[Erbervelt, Pieter (1)]
ERBERVELT (Pieter) (1), geb. vermoedelijk te Elberfeld, gest. te Batavia 1696. Waarschijnlijk is hij in dienst der Compagnie in Indië geweest, en heeft hij zich later als vrijburger te Batavia gevestigd. In oude archiefstukken komt hij voor als burger-leerlooier. In 1669 sloot hij o.a. een contract voor een leverantie van leer aan de regeering. Later werd hij lid van het college van heemraden (1680) en ook vice-president daarvan. Dit instituut, ingesteld in 1664, was oorspronkelijk bestemd om geschillen over grensscheidingen te beslechten, maar het zag zich later vooral belast met de zorg voor wegen en bruggen in de omstreken der stad. Ook werd hij tot ritmeester der burgercavalerie benoemd (1687), wat een bewijs is van welgesteldheid, want hieraan waren zeer groote uitgaven verbonden. Verder bezat hij zijn huis met erf aan den weg van Jacatra, waar ook zijn looierij gevestigd was. Hij was overigens iemand van geringe ontwikkeling. De kunst van schrijven was hij niet machtig, getuige zijn met moeite getrokken handteekening ‘Ervelt’, die hij gemakshalve aldus bekortte.
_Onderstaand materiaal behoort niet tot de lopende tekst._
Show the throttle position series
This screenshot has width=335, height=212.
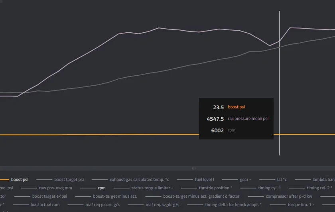tap(215, 188)
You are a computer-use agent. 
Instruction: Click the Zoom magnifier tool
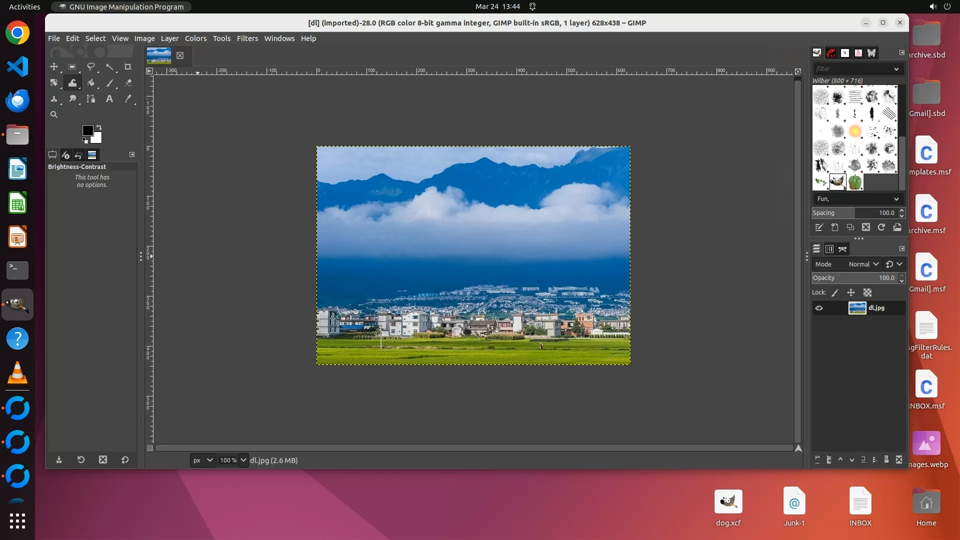point(54,115)
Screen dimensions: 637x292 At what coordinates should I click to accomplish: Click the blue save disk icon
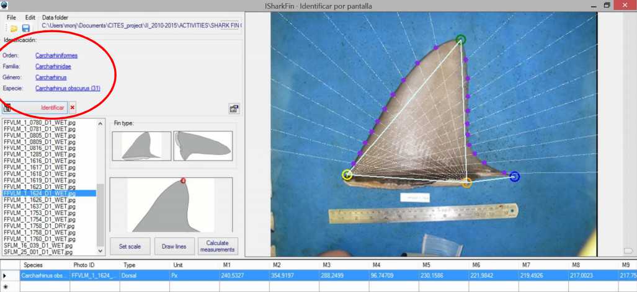[26, 29]
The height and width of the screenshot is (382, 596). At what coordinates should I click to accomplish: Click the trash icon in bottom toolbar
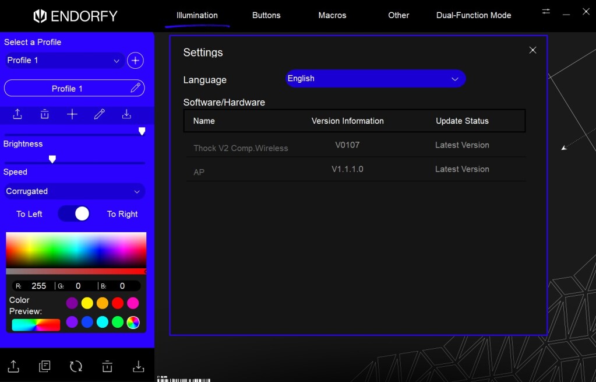tap(107, 366)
Zijn vrouw was Elisabeth Cornelis, een Siameesche. Cornelis is waarschijnlijk de naam van haar doopvader. Zij schonk hem zeven kinderen, waarvan de meesten vroeg gestorven zijn, behalve een zoon Pieter (2), die volgt, en een zoon Johannes, die o.a. op Coromandel in dienst der O.-I.C. geweest is.
Zie: de Haan, Priangan I; Barchewitz, O.I. Reise-Beschreibung (Chemnitz 1730).